## Problem
Repeat the listing word for word, starting at the line containing "The width and height of the screenshot is (1031, 778)." and continuing through the line containing "tap(1140, 482)". Give only those lines.

** START OF Supplied records **

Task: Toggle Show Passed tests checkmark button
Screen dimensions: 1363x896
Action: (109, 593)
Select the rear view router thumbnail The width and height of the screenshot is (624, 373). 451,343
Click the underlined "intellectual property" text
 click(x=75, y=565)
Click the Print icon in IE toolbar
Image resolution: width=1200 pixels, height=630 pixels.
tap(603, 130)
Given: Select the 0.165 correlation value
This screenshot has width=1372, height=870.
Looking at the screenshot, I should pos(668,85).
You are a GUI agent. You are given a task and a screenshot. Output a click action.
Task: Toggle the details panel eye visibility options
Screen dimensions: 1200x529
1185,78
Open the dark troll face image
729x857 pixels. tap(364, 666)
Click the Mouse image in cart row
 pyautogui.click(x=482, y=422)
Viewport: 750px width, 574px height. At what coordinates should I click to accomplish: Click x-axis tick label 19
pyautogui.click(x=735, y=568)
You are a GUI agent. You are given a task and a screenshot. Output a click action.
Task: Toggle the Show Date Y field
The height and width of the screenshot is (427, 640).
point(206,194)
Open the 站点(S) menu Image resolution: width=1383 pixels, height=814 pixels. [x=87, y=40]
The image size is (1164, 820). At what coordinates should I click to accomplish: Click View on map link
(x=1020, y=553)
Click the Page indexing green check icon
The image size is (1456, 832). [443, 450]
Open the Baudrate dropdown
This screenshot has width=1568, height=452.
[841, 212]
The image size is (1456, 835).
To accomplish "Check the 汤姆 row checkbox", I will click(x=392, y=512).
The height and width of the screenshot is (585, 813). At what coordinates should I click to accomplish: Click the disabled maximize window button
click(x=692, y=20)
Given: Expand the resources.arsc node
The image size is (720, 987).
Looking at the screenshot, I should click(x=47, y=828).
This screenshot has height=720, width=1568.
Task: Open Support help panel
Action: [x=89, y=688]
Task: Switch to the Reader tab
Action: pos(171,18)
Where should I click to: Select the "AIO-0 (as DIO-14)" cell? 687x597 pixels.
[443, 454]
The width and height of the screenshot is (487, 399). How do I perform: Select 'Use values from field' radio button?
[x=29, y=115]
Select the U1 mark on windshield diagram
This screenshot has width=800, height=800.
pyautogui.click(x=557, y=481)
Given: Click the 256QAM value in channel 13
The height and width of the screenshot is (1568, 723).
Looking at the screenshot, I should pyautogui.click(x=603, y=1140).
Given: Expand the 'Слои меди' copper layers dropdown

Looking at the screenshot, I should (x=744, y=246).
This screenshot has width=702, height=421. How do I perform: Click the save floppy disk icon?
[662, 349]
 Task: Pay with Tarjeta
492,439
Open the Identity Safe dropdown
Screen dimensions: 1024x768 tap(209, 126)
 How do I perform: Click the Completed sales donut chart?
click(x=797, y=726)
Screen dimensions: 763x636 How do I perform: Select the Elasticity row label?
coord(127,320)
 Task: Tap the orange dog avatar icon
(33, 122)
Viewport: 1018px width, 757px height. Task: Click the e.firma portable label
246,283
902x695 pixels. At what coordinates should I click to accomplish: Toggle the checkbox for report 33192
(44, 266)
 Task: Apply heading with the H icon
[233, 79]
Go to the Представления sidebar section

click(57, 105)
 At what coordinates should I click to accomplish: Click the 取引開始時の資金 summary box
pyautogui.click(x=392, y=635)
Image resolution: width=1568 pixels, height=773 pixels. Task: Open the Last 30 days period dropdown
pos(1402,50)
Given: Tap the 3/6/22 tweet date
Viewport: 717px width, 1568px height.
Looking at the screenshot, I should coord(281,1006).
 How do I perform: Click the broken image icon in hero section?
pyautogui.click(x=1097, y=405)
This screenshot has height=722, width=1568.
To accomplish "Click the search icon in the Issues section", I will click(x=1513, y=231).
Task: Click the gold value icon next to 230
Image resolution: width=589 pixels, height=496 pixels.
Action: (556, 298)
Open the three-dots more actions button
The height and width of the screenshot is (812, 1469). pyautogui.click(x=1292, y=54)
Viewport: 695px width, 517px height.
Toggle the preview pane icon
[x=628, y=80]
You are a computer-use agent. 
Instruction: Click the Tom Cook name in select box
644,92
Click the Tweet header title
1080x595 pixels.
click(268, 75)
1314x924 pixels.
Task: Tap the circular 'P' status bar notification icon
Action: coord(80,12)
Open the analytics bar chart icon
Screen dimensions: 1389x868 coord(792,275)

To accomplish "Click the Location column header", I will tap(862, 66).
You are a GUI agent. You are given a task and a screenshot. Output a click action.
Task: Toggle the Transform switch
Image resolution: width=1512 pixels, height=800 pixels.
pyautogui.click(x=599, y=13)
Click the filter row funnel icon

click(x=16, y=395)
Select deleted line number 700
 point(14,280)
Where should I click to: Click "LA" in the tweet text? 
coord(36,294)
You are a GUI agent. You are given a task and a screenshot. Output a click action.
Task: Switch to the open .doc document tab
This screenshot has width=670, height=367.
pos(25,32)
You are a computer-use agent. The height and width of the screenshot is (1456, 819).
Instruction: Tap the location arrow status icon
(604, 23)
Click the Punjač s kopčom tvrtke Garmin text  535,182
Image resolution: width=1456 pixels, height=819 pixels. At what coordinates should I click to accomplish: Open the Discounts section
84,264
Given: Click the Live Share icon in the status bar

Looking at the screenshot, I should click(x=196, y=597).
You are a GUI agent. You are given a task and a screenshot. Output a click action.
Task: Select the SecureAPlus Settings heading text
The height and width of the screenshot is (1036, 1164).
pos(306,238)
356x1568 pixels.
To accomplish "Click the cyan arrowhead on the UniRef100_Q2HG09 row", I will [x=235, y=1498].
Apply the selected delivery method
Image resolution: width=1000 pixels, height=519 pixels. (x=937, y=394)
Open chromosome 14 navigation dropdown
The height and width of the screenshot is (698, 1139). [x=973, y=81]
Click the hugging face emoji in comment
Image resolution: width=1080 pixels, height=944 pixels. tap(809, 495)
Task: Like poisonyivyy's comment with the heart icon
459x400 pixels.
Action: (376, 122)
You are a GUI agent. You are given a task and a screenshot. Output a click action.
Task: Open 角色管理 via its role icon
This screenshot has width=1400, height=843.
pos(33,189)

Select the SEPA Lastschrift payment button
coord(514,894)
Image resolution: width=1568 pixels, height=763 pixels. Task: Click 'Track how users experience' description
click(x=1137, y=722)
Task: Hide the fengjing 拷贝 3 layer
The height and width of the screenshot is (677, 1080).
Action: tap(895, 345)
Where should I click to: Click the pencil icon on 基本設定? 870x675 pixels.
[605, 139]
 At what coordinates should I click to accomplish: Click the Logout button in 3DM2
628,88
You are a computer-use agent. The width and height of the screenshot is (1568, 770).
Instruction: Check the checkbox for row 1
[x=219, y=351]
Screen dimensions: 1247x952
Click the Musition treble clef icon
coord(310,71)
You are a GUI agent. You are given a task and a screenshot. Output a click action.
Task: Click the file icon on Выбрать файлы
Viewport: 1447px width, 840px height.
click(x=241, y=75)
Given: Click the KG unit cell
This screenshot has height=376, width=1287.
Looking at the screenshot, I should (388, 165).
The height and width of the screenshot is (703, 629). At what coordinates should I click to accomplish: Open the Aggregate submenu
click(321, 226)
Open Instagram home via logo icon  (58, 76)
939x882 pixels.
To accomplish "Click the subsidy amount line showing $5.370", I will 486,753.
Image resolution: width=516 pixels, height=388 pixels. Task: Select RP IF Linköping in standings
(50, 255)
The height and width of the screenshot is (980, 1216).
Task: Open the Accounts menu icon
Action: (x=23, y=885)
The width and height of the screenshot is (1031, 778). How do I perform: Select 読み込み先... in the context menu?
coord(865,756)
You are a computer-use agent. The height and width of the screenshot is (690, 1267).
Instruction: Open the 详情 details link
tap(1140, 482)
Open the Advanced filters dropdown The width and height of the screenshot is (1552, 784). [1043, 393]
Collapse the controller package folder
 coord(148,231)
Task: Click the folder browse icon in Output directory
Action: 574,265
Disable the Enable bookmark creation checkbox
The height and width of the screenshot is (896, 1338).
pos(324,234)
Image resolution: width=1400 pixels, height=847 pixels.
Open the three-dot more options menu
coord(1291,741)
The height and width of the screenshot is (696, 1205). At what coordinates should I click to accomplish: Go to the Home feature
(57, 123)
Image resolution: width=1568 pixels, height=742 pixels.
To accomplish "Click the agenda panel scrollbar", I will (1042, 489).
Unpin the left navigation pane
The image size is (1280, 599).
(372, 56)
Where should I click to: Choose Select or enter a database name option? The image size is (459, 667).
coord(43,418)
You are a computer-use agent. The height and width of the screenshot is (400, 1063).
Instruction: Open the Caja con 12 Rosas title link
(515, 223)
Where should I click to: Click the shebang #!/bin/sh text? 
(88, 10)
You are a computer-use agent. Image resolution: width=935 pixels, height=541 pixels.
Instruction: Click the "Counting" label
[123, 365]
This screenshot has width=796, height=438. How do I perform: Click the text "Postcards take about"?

** END OF Supplied records **

## Worked answer
The width and height of the screenshot is (1031, 778). How do I perform: Select 読み込み先... in the context menu?
coord(865,756)
You are a computer-use agent. The height and width of the screenshot is (690, 1267).
Instruction: Open the 详情 details link
tap(1140, 482)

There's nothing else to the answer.